═════ Data shown
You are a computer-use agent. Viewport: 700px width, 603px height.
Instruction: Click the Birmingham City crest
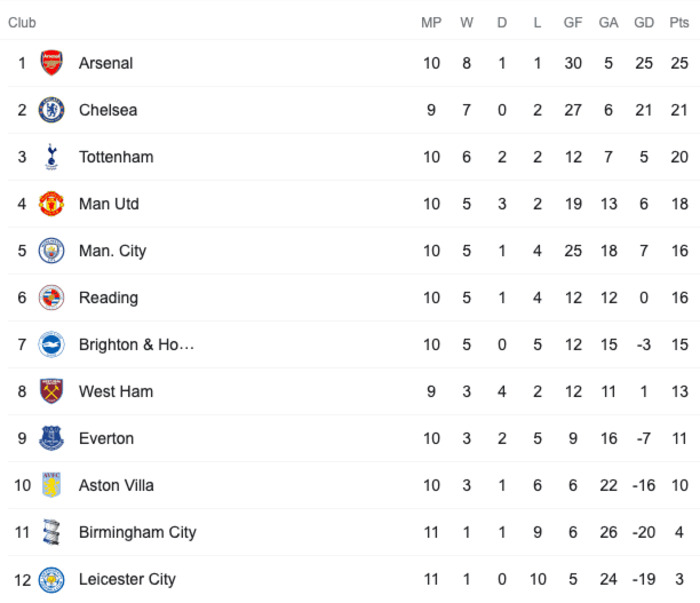(51, 532)
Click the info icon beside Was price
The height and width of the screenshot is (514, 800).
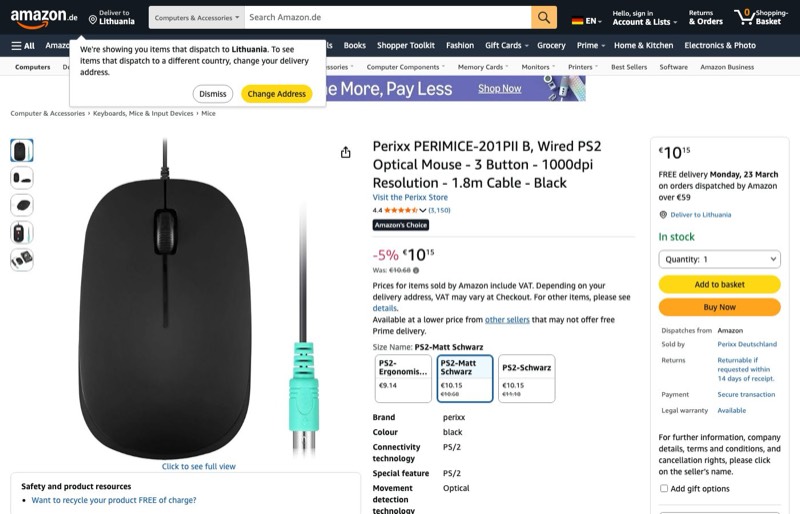pos(416,270)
══════════
▶ **What to do**: Beginning with the line that contains "Click the info icon beside Was price" and ending with the last line of the data, restate each line word for word. Exclude the pictures.

▶ **Response to this task**:
Click the info icon beside Was price
The height and width of the screenshot is (514, 800).
pos(416,270)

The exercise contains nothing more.